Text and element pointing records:
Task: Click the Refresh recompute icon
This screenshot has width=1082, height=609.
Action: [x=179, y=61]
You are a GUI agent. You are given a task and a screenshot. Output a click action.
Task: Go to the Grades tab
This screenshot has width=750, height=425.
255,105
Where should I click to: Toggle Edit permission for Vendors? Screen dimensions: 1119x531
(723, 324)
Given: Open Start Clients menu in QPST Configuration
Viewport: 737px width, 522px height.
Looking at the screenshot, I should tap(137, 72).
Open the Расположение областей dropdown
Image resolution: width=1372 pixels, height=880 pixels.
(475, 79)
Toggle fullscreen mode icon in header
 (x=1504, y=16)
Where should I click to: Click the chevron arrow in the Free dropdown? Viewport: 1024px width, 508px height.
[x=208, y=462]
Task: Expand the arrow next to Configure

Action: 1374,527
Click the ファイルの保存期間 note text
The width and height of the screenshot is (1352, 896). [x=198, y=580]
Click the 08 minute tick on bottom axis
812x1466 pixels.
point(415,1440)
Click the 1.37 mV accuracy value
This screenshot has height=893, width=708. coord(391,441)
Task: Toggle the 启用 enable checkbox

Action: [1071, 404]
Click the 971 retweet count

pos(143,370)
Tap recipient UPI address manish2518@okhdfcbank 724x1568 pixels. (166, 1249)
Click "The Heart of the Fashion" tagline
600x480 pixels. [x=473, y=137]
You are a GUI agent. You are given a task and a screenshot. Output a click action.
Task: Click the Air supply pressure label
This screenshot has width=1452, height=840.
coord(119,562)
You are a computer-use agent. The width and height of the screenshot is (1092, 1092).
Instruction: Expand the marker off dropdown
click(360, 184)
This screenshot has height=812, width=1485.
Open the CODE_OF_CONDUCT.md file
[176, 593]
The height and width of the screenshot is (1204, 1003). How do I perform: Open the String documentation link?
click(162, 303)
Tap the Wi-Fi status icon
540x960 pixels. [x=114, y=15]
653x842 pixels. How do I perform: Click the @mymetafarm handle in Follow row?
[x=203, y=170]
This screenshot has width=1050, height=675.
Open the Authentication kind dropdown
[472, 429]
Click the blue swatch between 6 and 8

TASK TO COMPLETE:
Reproduce the data lines beginning with the one containing "Click the 08 minute tick on bottom axis" and running through the one containing "click(360, 184)", swapping "retweet count" for "repost count" and changing nothing else; give only those lines.

SOLUTION TO THE PROBLEM:
Click the 08 minute tick on bottom axis
812x1466 pixels.
point(415,1440)
Click the 1.37 mV accuracy value
This screenshot has height=893, width=708. coord(391,441)
Task: Toggle the 启用 enable checkbox

Action: [1071, 404]
Click the 971 repost count

pos(143,370)
Tap recipient UPI address manish2518@okhdfcbank 724x1568 pixels. (166, 1249)
Click "The Heart of the Fashion" tagline
600x480 pixels. [x=473, y=137]
You are a GUI agent. You are given a task and a screenshot. Output a click action.
Task: Click the Air supply pressure label
This screenshot has width=1452, height=840.
coord(119,562)
You are a computer-use agent. The width and height of the screenshot is (1092, 1092).
Instruction: Expand the marker off dropdown
click(360, 184)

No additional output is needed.